Путешествие по Балтийскому морю продолжалось неделю. Каждый день мы становились в очередь, чтобы получить маленькую чашечку воды. Вдобавок на борту разразилась эпидемия тифа. Когда, наконец, мы ступили на землю гавани Иккермюнде, нас отвезли на ночь в какую-то церковь. Я не забуду холодные, твердые, как лед, церковные скамейки и человека, выступавшего перед нами с речью. «Женщины и дети! -- говорил он. -- Вы являетесь оплотом в нашей борьбе с русскими! Победа близка! Фюрер гордится вами!» После всего, что мы пережили, эта речь казалась чистым издевательством…

Потом беженцев распределяли по хуторам. Нас выстроили, словно рабов на рынке, вдоль деревенской улицы, и крестьяне выбирали тех, кого можно было бы взять себе в батраки. Но мы с братом и мамой были такие худые и заморенные, что на нас никто не обращал внимания. Наконец, нашелся человек, взявший нас. У него уже жил русский военнопленный, и мама отказывалась сесть с ним за стол.

Однажды начался американский воздушный налет на наш хутор. Мы с мамой сидели, завернувшись в одеяла -- только что постирали одежду. Хозяин быстро запряг повозку, мы доехали до леса, там спрятались. Когда вернулись, оказалось, что усадьбу сравняли с землей. Тогда мама удалила свастику с фашистского знамени и сшила из него мне и себе ярко-красные платья.

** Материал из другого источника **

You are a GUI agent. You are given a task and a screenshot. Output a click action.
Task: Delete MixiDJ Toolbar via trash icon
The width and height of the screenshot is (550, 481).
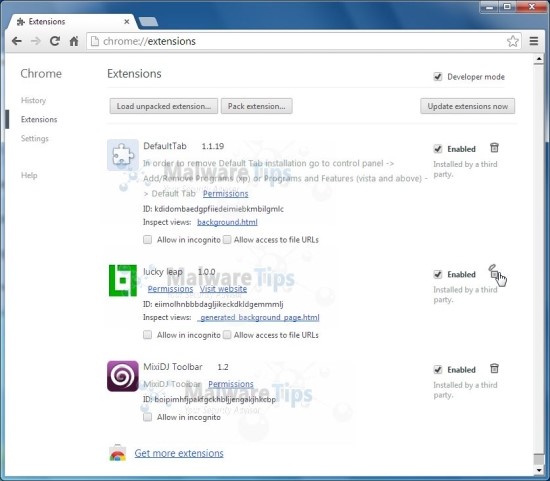[x=494, y=368]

Прошло несколько дней, и вдруг наступила мертвая тишина: никаких выстрелов, никакого пушечного грохота. Война была закончена.

Долгие годы, уже став взрослой женщиной, я смертельно боялась и ненавидела русских. Мечтала о том, чтобы убить хотя бы одного из них! Так же, наверное, как и русские дети ненавидели немцев. Но позднее, благодаря Богу, я поняла, что и наш народ принес советским людям много горя. Я простила тех русских, которые убивали нас. И сейчас, в дни 60-летия освобождения Украины от фашистских войск, я приехала в Киев, чтобы лично попросить прощения у украинского народа. Надеюсь, что и ваш народ простит немцев.

-- Однако, -- вздохнула на прощание госпожа Клауссен, -- придя в киевский Музей Великой Отечественной войны и увидев у входа зеленую «Катюшу», я вновь, как в детстве, испытала дикий животный страх.